Work to be completed:
Somewhere below, one line contains "You are a computer-use" and a later line contains "Instruction: Open the history clock icon". Output those two lines and everything between them exactly, and nothing else.

Data under study:
- - -
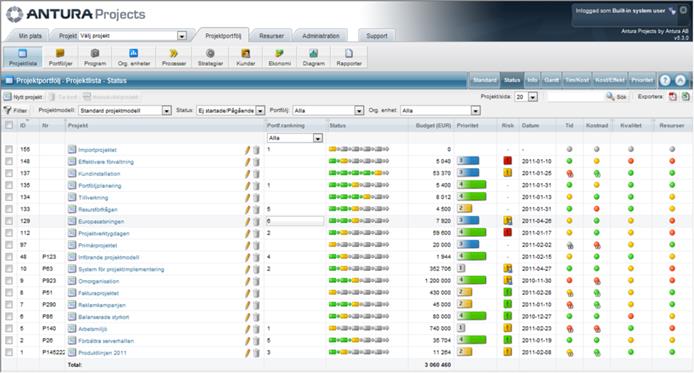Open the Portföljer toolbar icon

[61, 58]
- - -
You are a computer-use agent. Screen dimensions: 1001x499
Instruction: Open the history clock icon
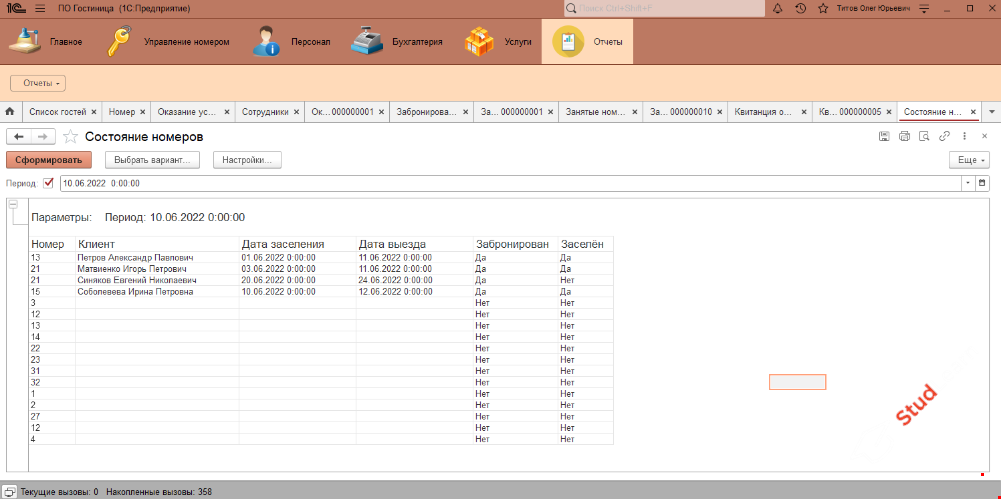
- - -
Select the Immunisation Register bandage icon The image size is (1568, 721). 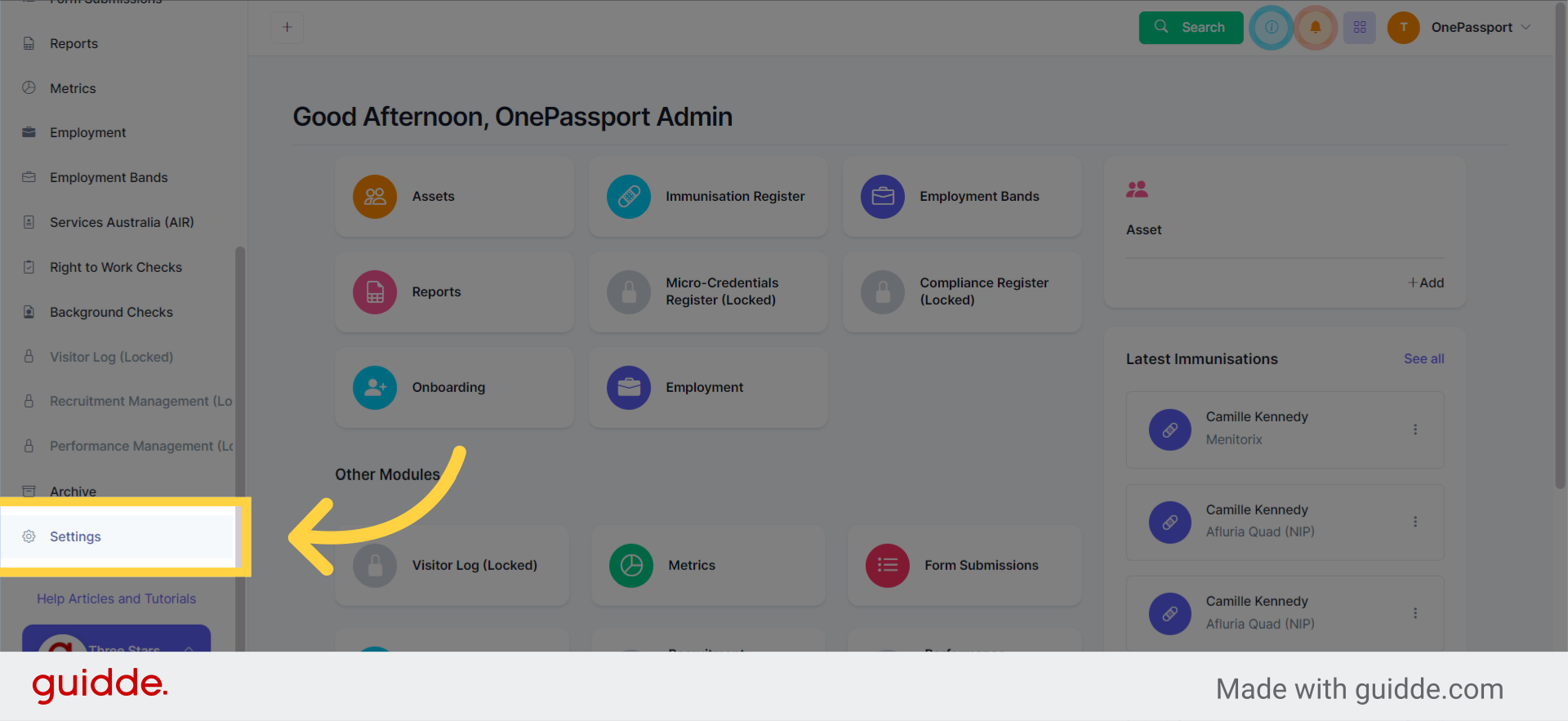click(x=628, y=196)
- - -
Exercise output:
You are a computer-use agent. Screen dimensions: 1001x499
Instruction: Open the history clock icon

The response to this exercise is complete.